(The request) Rewrite everything from the line containing "The width and height of the screenshot is (1080, 572)." down to the line containing "tap(603, 22)", changing "Markets" to "Portfolio" and keeping all else the same.

(Items from a dataset)
%%
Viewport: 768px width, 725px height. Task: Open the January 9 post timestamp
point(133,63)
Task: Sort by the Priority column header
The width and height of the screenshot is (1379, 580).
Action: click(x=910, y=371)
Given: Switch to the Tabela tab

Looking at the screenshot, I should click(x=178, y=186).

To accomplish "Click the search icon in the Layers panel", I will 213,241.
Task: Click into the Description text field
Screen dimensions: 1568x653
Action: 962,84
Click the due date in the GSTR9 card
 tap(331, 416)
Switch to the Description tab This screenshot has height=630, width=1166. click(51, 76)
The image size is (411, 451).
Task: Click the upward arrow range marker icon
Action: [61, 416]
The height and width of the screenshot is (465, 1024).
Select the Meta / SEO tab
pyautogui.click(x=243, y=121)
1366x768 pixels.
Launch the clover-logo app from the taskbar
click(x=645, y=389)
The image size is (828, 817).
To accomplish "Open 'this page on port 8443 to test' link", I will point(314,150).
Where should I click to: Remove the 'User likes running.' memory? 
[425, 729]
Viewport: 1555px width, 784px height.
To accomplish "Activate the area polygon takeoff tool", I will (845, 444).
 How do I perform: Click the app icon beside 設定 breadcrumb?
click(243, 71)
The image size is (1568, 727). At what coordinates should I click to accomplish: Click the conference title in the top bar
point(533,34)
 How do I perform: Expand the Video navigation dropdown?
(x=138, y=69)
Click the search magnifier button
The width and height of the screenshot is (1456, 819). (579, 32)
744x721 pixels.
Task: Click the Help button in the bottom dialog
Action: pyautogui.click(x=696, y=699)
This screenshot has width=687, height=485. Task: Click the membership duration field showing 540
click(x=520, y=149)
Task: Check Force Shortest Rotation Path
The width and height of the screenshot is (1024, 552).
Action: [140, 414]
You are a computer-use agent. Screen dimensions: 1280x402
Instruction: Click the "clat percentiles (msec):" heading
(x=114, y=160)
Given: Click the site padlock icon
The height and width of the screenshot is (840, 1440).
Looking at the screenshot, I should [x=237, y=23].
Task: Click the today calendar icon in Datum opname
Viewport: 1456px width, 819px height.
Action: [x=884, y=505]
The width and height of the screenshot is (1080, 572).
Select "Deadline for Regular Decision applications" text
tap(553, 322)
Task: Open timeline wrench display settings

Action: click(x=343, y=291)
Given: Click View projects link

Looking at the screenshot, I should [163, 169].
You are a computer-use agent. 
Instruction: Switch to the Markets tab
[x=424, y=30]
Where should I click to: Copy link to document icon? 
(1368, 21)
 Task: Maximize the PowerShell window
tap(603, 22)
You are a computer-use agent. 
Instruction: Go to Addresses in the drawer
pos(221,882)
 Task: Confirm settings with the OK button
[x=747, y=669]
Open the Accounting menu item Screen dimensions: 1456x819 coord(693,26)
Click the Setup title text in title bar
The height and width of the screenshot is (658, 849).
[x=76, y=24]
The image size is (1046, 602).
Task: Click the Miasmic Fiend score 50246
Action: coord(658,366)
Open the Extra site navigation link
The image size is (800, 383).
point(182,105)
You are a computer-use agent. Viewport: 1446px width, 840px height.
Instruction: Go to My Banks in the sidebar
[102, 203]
%%
(Exercise output)
The width and height of the screenshot is (1080, 572).
Select "Deadline for Regular Decision applications" text
tap(553, 322)
Task: Open timeline wrench display settings

Action: click(x=343, y=291)
Given: Click View projects link

Looking at the screenshot, I should [163, 169].
You are a computer-use agent. 
Instruction: Switch to the Portfolio tab
[x=424, y=30]
Where should I click to: Copy link to document icon? 
(1368, 21)
 Task: Maximize the PowerShell window
tap(603, 22)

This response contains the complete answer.